[Dataset entries]
=== Section Start ===

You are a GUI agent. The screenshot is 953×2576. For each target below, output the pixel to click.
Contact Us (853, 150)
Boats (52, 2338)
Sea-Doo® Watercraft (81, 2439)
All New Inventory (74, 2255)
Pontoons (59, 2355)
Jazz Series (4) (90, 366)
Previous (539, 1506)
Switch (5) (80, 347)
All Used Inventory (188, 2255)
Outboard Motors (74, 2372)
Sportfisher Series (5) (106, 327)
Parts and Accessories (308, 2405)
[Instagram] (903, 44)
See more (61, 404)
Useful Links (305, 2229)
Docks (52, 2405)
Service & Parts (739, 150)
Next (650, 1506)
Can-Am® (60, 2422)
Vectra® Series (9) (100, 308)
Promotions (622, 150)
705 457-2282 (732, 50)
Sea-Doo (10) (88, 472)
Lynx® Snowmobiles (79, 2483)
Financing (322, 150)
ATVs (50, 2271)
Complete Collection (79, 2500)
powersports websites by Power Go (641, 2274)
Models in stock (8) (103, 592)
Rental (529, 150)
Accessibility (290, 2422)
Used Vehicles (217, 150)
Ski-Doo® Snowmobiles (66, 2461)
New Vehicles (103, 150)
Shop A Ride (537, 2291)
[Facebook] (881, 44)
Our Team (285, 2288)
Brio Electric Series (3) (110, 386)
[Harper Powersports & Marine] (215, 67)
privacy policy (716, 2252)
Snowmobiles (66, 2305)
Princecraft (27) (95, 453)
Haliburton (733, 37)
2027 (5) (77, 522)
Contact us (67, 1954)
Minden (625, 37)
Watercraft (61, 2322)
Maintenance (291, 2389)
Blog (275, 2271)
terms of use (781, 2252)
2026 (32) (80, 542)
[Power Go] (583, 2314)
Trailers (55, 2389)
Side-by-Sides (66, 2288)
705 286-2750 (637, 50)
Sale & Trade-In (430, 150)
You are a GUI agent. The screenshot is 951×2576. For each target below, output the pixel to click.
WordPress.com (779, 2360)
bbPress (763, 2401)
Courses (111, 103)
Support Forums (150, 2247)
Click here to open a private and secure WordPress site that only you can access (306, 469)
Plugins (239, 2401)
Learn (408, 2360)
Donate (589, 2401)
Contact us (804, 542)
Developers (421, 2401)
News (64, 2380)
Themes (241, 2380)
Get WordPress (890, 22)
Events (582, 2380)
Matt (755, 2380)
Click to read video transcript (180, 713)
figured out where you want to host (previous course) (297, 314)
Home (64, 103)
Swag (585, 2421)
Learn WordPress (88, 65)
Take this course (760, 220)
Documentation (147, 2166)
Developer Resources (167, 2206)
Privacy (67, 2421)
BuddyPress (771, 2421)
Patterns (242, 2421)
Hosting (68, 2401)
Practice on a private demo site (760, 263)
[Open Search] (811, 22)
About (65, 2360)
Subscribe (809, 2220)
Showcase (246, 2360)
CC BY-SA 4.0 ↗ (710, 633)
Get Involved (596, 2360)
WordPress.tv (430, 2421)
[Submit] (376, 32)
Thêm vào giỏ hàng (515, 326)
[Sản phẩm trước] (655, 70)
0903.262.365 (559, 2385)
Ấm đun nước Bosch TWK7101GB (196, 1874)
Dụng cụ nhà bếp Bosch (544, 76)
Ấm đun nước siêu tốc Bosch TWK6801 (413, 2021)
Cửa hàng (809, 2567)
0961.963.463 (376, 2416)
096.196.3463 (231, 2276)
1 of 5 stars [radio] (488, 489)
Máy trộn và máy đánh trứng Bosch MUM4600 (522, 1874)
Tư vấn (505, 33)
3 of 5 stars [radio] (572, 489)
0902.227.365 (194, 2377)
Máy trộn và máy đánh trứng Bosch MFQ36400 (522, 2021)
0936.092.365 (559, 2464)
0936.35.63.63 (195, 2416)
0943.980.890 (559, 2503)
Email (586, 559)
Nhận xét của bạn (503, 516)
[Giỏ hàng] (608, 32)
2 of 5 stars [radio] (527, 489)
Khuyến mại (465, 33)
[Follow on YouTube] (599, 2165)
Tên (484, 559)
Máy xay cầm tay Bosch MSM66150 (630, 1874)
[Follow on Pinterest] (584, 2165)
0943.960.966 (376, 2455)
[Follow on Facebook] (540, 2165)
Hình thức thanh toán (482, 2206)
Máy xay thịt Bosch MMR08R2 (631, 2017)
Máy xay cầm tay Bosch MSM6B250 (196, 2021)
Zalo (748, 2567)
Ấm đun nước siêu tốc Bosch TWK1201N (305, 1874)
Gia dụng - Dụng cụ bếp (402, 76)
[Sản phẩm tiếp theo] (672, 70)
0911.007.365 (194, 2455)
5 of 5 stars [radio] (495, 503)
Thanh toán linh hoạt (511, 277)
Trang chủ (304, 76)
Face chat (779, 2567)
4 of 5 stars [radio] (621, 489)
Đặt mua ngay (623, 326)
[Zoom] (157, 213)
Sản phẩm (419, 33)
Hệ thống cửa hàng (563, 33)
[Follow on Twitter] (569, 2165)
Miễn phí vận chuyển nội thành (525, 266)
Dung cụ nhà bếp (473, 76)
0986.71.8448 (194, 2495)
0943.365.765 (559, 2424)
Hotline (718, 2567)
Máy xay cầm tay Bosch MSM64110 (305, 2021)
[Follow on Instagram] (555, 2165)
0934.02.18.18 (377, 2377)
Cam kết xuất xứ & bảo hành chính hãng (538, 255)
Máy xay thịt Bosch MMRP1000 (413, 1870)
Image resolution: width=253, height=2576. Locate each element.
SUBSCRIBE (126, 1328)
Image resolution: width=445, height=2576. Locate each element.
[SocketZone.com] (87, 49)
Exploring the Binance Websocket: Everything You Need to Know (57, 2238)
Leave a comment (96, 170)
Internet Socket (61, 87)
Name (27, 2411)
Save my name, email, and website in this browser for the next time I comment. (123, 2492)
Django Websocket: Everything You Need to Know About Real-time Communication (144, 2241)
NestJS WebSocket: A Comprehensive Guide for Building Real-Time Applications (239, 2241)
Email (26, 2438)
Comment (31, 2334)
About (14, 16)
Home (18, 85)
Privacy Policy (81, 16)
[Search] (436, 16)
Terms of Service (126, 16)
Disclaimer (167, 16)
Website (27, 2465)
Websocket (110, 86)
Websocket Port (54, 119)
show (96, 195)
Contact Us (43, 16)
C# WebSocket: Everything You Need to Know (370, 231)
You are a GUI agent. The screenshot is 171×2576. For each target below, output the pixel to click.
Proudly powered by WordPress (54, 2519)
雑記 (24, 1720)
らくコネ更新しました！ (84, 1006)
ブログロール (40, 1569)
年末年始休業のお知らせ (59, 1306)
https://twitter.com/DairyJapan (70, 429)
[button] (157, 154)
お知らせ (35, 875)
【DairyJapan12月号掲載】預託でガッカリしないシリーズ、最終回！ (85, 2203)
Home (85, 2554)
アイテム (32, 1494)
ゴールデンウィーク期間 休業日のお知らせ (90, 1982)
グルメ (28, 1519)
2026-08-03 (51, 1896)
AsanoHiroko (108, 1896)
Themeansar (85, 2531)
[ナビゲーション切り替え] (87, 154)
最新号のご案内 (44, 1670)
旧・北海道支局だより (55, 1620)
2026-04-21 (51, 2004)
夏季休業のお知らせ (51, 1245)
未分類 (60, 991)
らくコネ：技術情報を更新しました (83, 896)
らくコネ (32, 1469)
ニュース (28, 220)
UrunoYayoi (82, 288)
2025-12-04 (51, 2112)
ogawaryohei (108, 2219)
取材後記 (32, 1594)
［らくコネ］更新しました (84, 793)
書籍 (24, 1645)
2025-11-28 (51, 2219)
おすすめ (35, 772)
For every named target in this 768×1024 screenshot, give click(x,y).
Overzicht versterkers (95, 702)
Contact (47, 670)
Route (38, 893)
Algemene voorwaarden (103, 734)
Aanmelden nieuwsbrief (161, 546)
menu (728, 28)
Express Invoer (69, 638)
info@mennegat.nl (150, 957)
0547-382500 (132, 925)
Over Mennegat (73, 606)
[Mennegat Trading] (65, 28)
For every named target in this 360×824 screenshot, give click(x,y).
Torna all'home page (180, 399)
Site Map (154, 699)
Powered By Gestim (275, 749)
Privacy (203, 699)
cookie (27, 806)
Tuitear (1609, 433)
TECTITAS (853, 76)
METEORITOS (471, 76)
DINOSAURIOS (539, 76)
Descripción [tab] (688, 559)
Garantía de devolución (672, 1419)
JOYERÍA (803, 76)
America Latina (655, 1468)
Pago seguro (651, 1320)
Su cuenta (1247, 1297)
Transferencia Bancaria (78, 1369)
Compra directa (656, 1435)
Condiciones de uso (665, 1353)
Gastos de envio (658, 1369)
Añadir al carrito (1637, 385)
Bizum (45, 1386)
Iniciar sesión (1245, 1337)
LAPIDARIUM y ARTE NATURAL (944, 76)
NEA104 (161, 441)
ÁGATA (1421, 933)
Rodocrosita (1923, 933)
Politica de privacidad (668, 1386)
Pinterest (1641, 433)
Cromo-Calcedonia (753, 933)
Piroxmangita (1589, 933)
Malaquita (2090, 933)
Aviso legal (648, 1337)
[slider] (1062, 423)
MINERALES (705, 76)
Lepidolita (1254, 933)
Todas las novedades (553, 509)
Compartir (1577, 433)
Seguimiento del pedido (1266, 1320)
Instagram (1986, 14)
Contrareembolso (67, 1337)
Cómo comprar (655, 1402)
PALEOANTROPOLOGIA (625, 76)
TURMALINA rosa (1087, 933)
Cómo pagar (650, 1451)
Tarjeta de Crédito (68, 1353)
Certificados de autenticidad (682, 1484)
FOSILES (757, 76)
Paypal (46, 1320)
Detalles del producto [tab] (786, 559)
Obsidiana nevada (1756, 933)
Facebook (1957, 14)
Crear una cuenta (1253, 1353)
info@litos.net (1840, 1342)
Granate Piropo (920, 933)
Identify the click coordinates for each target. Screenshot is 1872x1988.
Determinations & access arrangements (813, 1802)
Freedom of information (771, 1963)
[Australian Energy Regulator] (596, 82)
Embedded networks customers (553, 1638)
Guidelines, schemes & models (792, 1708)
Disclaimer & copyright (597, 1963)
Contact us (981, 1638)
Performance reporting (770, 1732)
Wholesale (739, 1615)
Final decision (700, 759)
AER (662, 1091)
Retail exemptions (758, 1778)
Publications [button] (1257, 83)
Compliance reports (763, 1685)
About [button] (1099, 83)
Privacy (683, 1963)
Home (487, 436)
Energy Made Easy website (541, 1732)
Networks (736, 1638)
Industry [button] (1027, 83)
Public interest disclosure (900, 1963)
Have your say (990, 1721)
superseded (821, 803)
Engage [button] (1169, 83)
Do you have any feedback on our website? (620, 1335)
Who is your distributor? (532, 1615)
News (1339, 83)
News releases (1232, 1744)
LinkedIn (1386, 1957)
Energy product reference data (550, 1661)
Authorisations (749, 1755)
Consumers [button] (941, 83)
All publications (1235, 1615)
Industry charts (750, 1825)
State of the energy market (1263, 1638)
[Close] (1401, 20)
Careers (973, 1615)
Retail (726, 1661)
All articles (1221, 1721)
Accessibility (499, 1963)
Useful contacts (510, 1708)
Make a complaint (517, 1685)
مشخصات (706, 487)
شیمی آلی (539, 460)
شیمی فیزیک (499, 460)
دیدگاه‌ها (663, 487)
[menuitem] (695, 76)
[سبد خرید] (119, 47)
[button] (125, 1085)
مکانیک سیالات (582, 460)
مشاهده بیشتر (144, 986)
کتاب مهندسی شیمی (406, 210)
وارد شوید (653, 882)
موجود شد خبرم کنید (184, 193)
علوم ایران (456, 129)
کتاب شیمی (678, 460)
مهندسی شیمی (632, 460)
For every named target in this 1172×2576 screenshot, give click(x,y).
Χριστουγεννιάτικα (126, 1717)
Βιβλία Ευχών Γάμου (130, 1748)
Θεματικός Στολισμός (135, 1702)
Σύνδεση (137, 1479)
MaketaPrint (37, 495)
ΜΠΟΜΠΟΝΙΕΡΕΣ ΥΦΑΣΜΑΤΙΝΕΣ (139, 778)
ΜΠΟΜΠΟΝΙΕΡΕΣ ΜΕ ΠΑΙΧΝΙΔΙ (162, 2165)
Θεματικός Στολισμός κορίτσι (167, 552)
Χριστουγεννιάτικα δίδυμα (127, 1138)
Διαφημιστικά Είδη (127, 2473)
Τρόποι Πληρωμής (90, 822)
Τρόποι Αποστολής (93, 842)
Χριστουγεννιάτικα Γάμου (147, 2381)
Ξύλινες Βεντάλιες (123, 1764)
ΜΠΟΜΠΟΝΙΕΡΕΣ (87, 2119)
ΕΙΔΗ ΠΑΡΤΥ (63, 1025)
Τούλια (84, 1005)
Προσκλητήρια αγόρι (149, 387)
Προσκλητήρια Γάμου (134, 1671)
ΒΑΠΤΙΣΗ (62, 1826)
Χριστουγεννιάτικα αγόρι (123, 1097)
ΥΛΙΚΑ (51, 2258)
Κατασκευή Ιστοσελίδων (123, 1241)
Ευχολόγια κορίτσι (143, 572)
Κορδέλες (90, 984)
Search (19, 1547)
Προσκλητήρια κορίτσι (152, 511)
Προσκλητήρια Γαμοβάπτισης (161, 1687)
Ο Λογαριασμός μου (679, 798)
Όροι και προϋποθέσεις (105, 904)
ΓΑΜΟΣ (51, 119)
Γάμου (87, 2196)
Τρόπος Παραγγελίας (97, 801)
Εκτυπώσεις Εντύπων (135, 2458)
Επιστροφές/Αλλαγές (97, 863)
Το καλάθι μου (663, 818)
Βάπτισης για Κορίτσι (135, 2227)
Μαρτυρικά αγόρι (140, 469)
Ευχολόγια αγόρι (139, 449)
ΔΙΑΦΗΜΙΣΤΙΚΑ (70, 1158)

=== Section End ===

> Task goal
In your answer, include only the lines above starting at the line that holds "Privacy (683, 1963)" and ending at the line that holds "Useful contacts (510, 1708)", copied exactly.

> Written response
Privacy (683, 1963)
Home (487, 436)
Energy Made Easy website (541, 1732)
Networks (736, 1638)
Industry [button] (1027, 83)
Public interest disclosure (900, 1963)
Have your say (990, 1721)
superseded (821, 803)
Engage [button] (1169, 83)
Do you have any feedback on our website? (620, 1335)
Who is your distributor? (532, 1615)
News (1339, 83)
News releases (1232, 1744)
LinkedIn (1386, 1957)
Energy product reference data (550, 1661)
Authorisations (749, 1755)
Consumers [button] (941, 83)
All publications (1235, 1615)
Industry charts (750, 1825)
State of the energy market (1263, 1638)
[Close] (1401, 20)
Careers (973, 1615)
Retail (726, 1661)
All articles (1221, 1721)
Accessibility (499, 1963)
Useful contacts (510, 1708)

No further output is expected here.